■ **Exercise goal**: Quote the lines of the records verbatim, starting with the line that contains "The height and width of the screenshot is (990, 1382)." and continuing through the end of the records, leaving out the pictures.
# START OF Dataset records
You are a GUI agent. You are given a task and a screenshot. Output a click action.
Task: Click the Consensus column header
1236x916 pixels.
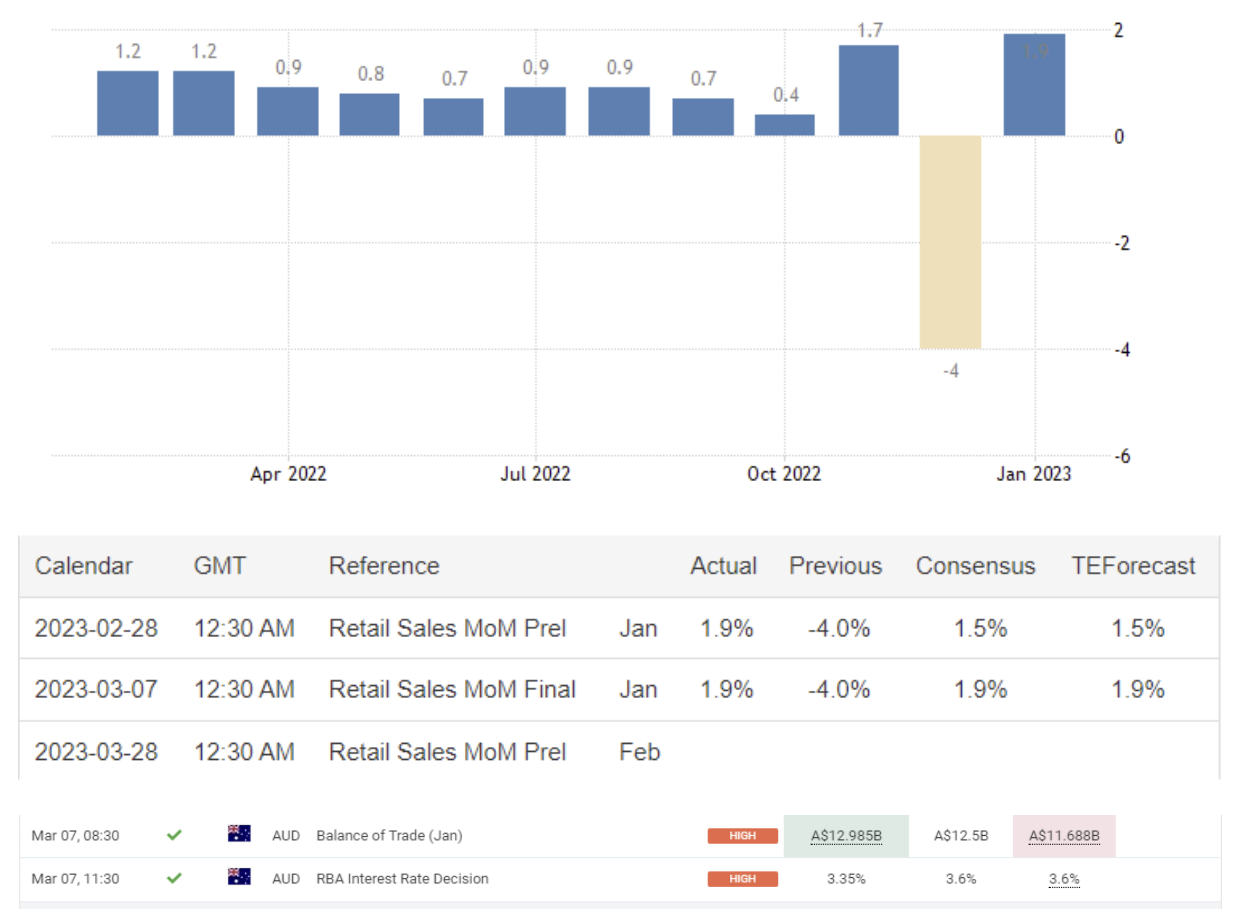pyautogui.click(x=975, y=566)
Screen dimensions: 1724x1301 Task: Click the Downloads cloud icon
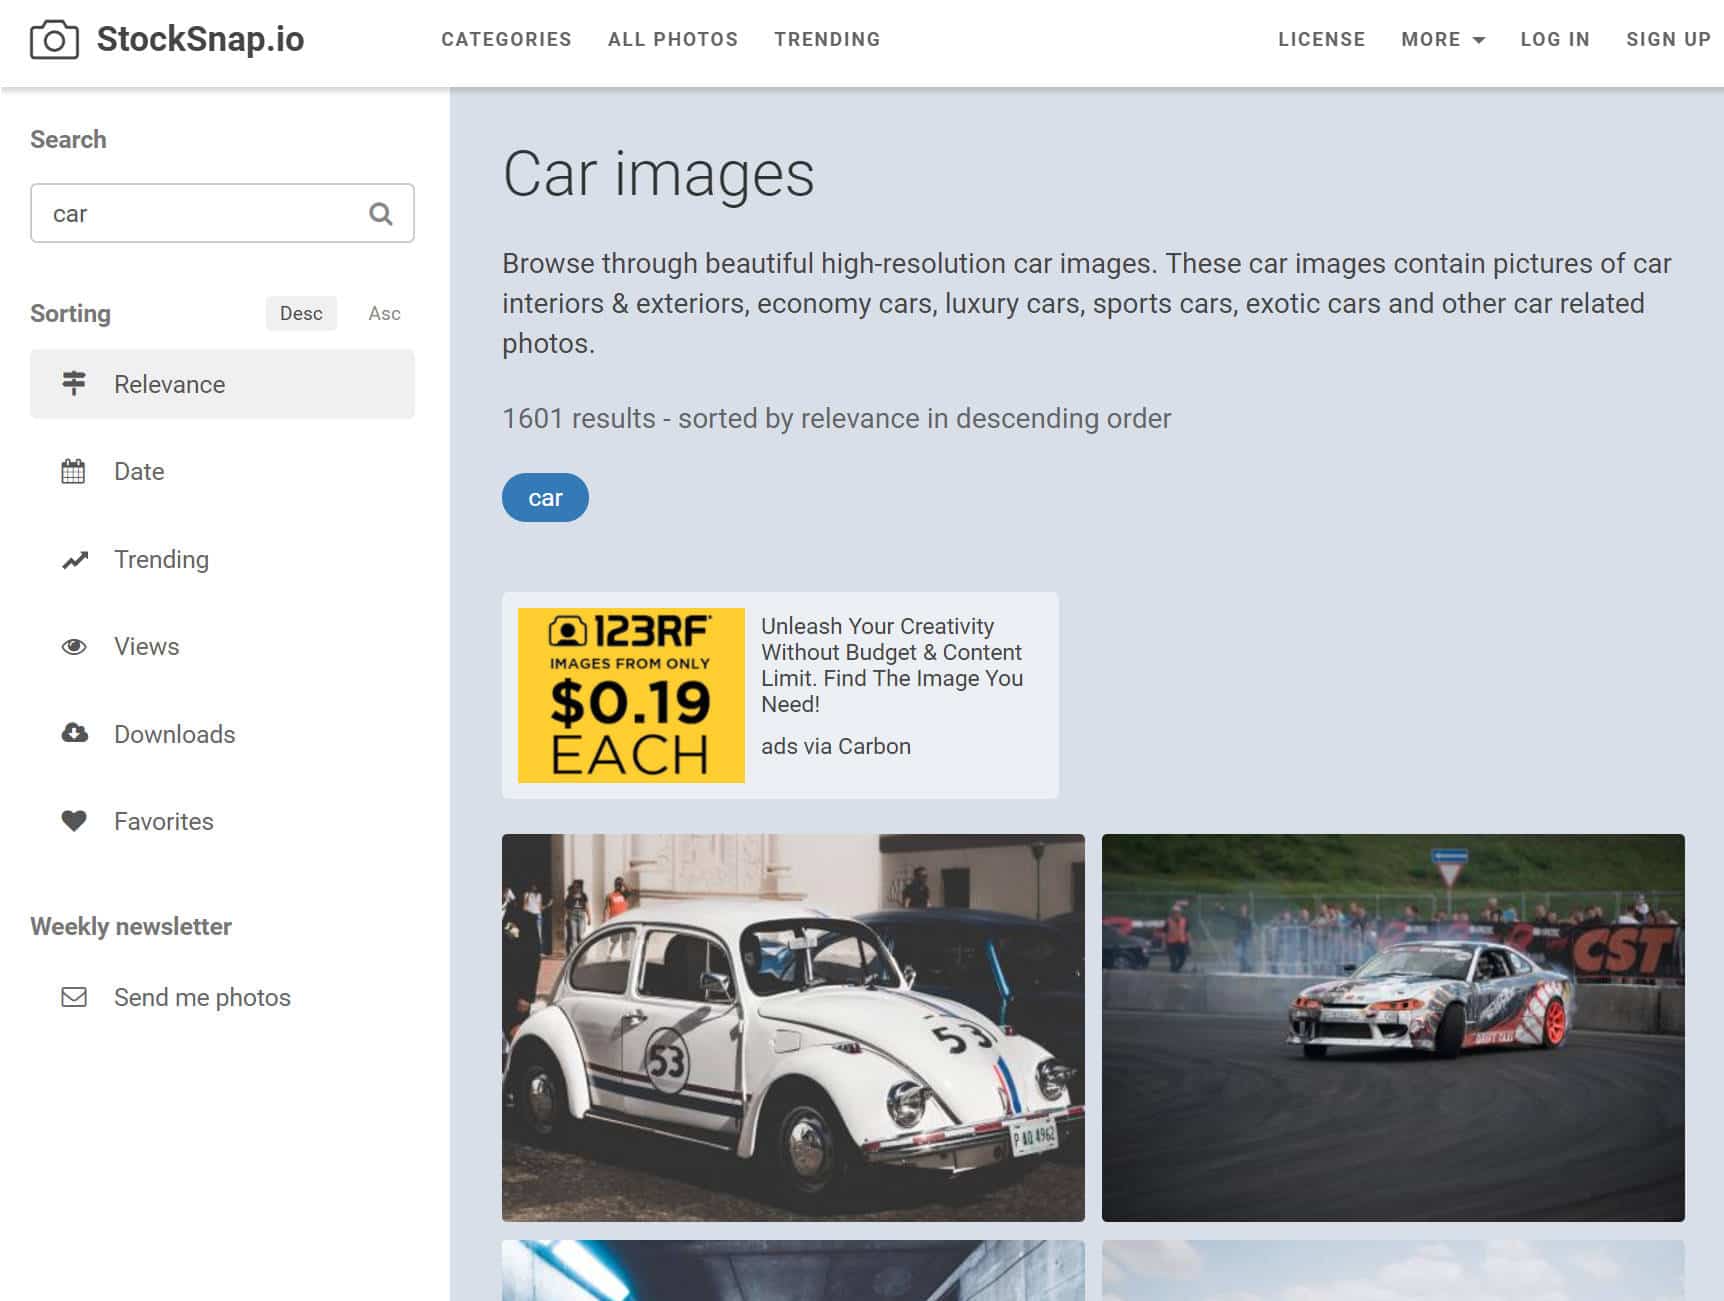[74, 734]
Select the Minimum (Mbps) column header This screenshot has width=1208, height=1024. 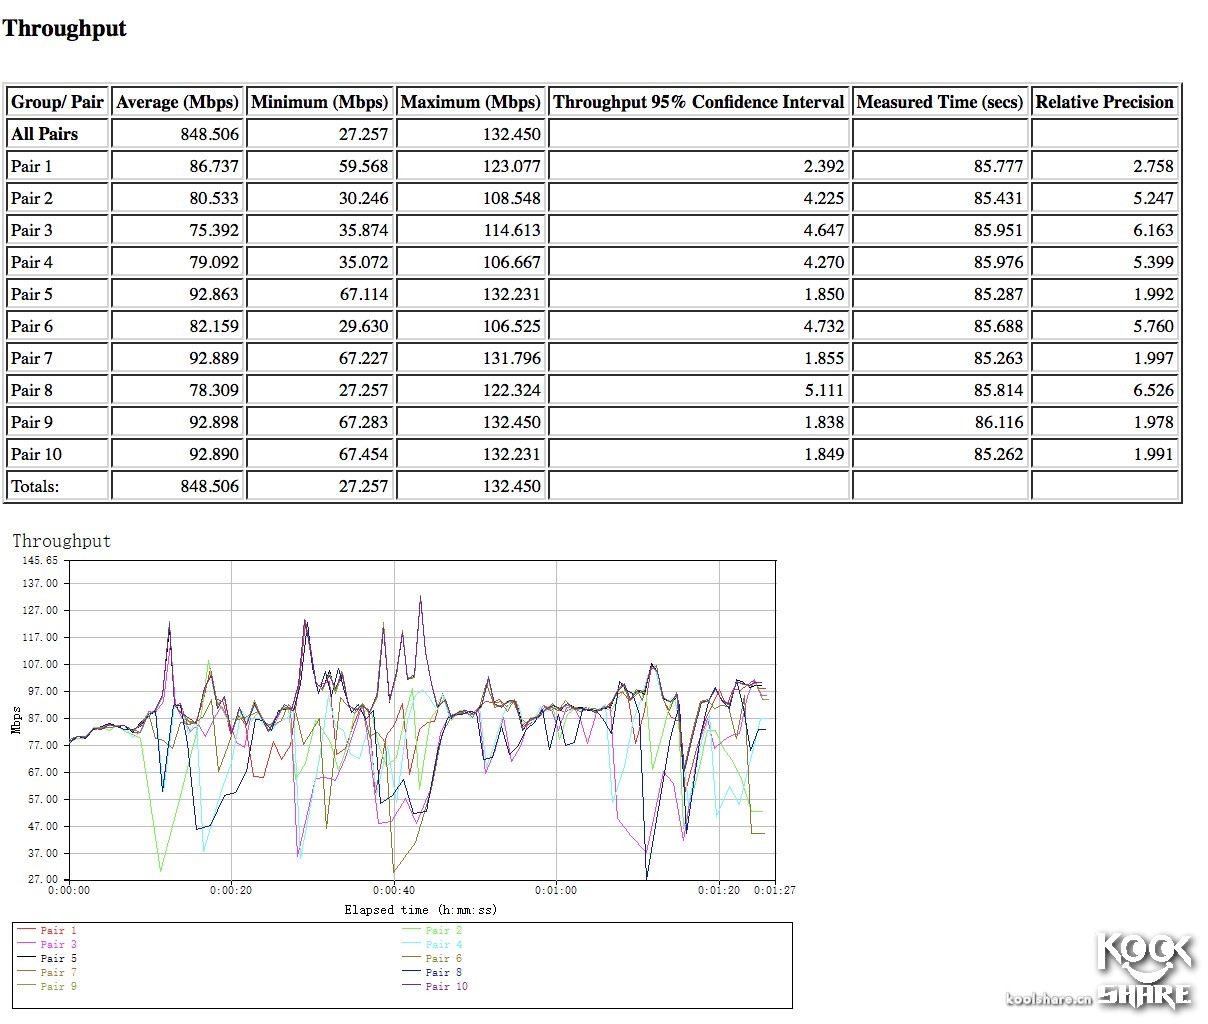click(x=319, y=102)
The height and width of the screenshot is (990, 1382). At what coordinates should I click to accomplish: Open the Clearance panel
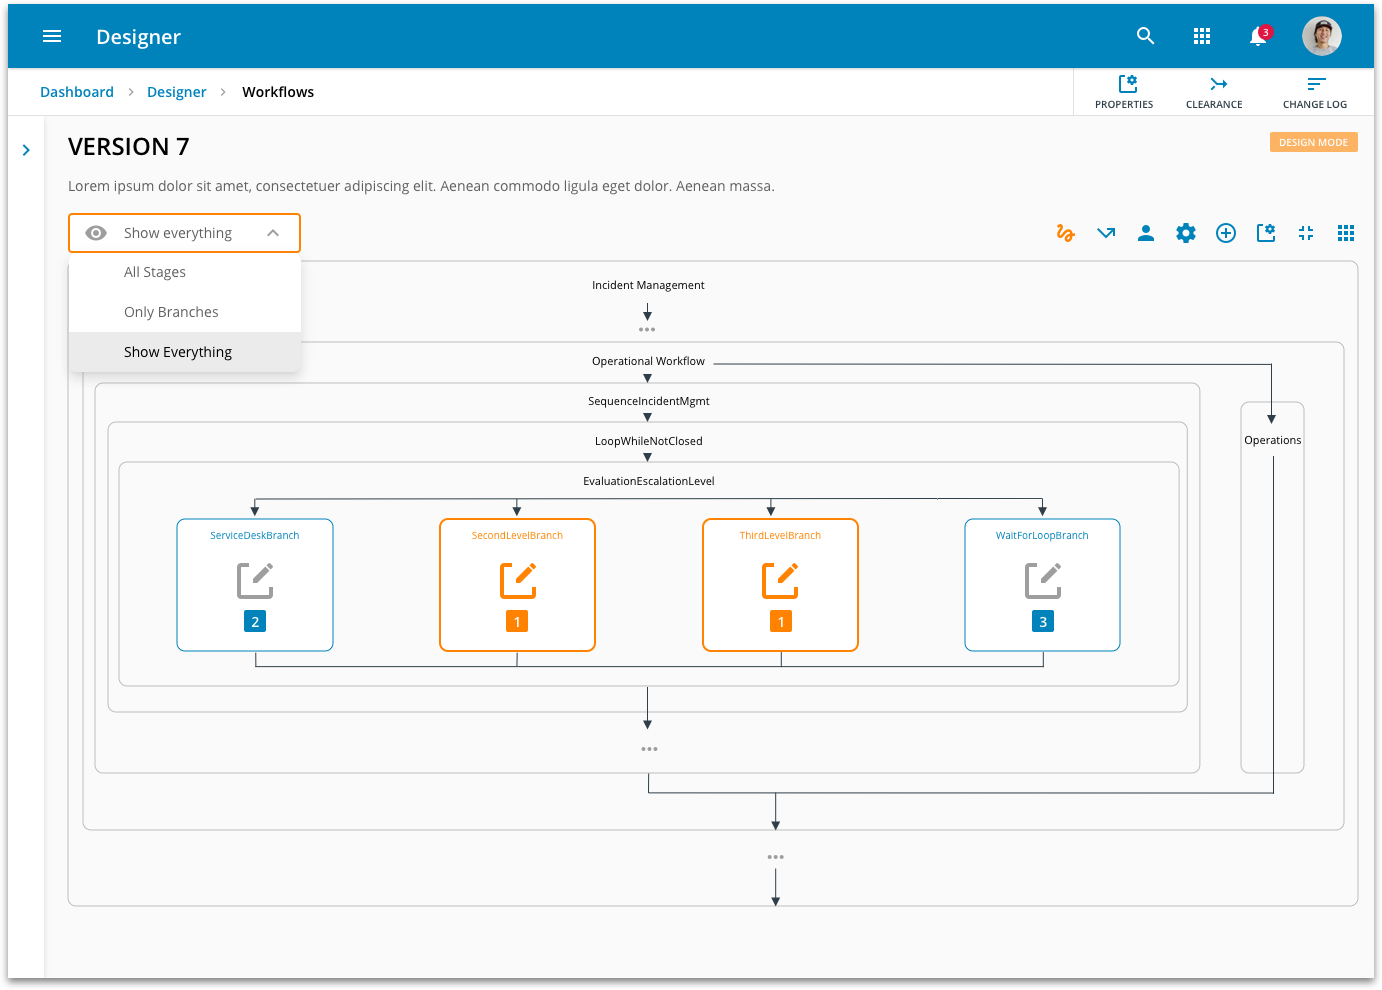coord(1214,92)
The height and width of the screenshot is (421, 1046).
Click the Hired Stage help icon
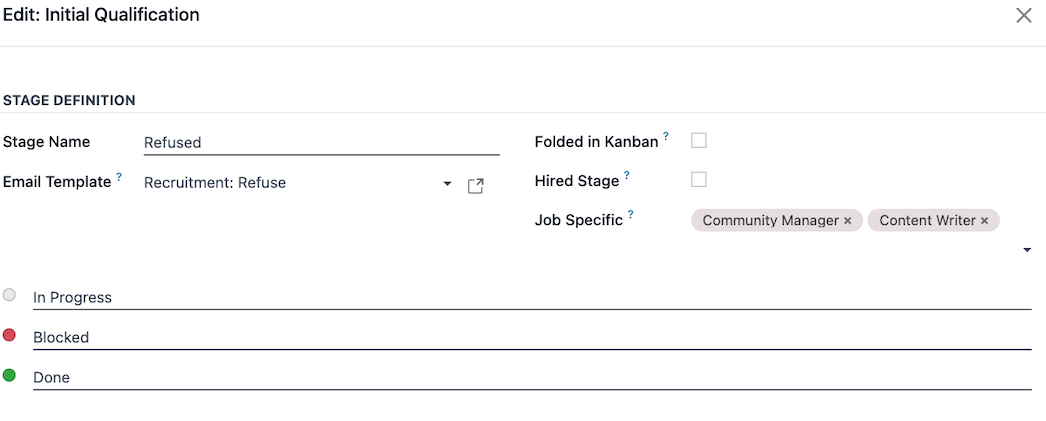(x=627, y=176)
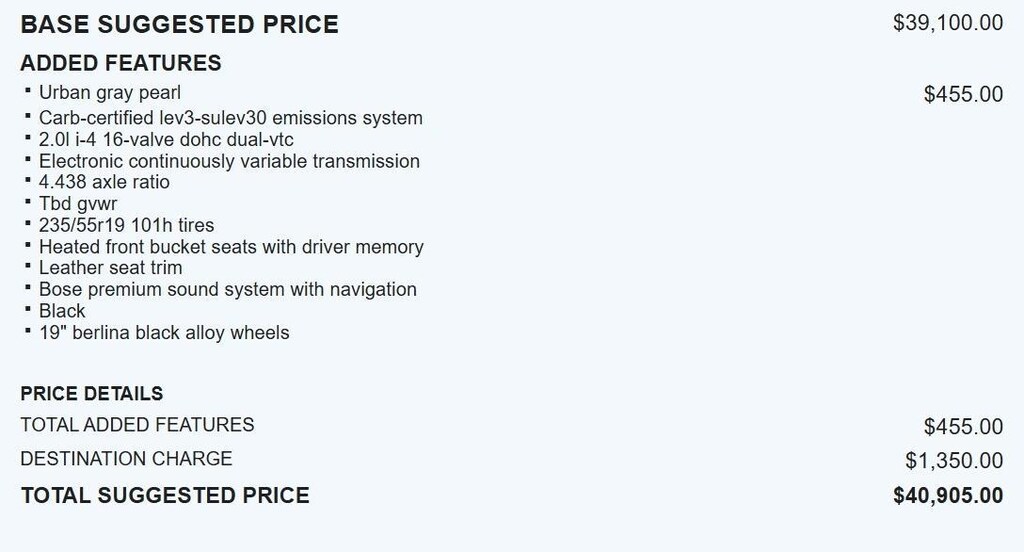
Task: Click the Leather seat trim entry
Action: [110, 268]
# END OF Dataset records
■ **Output for this task**:
The height and width of the screenshot is (990, 1382). At what coordinates should I click to accomplish: Open the Clearance panel
coord(1214,92)
The height and width of the screenshot is (421, 1046).
Click the Hired Stage help icon
(x=627, y=176)
Task: Click the Leather seat trim entry
Action: [110, 268]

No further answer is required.